**** SUPPLIED DATA ****

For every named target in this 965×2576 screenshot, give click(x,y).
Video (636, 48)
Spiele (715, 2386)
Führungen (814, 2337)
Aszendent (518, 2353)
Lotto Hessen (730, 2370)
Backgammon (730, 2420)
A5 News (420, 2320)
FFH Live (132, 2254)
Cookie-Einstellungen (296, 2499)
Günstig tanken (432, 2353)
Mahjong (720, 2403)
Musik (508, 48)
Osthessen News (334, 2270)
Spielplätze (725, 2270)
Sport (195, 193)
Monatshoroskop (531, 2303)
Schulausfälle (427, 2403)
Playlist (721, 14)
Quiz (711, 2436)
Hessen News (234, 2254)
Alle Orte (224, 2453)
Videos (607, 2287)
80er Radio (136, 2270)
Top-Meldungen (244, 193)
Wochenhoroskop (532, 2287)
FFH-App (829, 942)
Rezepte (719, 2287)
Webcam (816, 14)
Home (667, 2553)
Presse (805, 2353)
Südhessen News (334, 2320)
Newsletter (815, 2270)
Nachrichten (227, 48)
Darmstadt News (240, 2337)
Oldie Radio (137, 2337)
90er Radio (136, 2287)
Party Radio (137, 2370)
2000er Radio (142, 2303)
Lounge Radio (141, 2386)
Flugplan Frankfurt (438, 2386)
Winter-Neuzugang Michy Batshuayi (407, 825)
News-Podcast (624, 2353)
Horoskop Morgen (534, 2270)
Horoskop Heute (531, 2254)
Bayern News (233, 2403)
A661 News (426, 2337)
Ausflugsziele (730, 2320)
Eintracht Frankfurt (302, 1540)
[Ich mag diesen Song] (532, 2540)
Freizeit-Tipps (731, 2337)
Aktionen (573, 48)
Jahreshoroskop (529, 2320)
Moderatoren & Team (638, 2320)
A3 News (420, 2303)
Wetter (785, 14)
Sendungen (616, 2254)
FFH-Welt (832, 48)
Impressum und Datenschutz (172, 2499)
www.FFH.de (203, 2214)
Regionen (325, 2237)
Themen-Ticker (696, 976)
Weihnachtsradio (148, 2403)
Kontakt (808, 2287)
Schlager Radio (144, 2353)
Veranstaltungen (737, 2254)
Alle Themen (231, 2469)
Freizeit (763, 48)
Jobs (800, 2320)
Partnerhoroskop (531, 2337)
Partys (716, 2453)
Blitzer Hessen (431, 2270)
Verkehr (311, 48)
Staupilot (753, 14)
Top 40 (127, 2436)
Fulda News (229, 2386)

****

__PROBLEM REQUIREMENTS__
Nothing but the lines from the first line of the data through the line with "Partys (716, 2453)" should be returned, exactly as they appear, both ends included.

__WORKED SOLUTION__
For every named target in this 965×2576 screenshot, give click(x,y).
Video (636, 48)
Spiele (715, 2386)
Führungen (814, 2337)
Aszendent (518, 2353)
Lotto Hessen (730, 2370)
Backgammon (730, 2420)
A5 News (420, 2320)
FFH Live (132, 2254)
Cookie-Einstellungen (296, 2499)
Günstig tanken (432, 2353)
Mahjong (720, 2403)
Musik (508, 48)
Osthessen News (334, 2270)
Spielplätze (725, 2270)
Sport (195, 193)
Monatshoroskop (531, 2303)
Schulausfälle (427, 2403)
Playlist (721, 14)
Quiz (711, 2436)
Hessen News (234, 2254)
Alle Orte (224, 2453)
Videos (607, 2287)
80er Radio (136, 2270)
Top-Meldungen (244, 193)
Wochenhoroskop (532, 2287)
FFH-App (829, 942)
Rezepte (719, 2287)
Webcam (816, 14)
Home (667, 2553)
Presse (805, 2353)
Südhessen News (334, 2320)
Newsletter (815, 2270)
Nachrichten (227, 48)
Darmstadt News (240, 2337)
Oldie Radio (137, 2337)
90er Radio (136, 2287)
Party Radio (137, 2370)
2000er Radio (142, 2303)
Lounge Radio (141, 2386)
Flugplan Frankfurt (438, 2386)
Winter-Neuzugang Michy Batshuayi (407, 825)
News-Podcast (624, 2353)
Horoskop Morgen (534, 2270)
Horoskop Heute (531, 2254)
Bayern News (233, 2403)
A661 News (426, 2337)
Ausflugsziele (730, 2320)
Eintracht Frankfurt (302, 1540)
[Ich mag diesen Song] (532, 2540)
Freizeit-Tipps (731, 2337)
Aktionen (573, 48)
Jahreshoroskop (529, 2320)
Moderatoren & Team (638, 2320)
A3 News (420, 2303)
Wetter (785, 14)
Sendungen (616, 2254)
FFH-Welt (832, 48)
Impressum und Datenschutz (172, 2499)
www.FFH.de (203, 2214)
Regionen (325, 2237)
Themen-Ticker (696, 976)
Weihnachtsradio (148, 2403)
Kontakt (808, 2287)
Schlager Radio (144, 2353)
Veranstaltungen (737, 2254)
Alle Themen (231, 2469)
Freizeit (763, 48)
Jobs (800, 2320)
Partnerhoroskop (531, 2337)
Partys (716, 2453)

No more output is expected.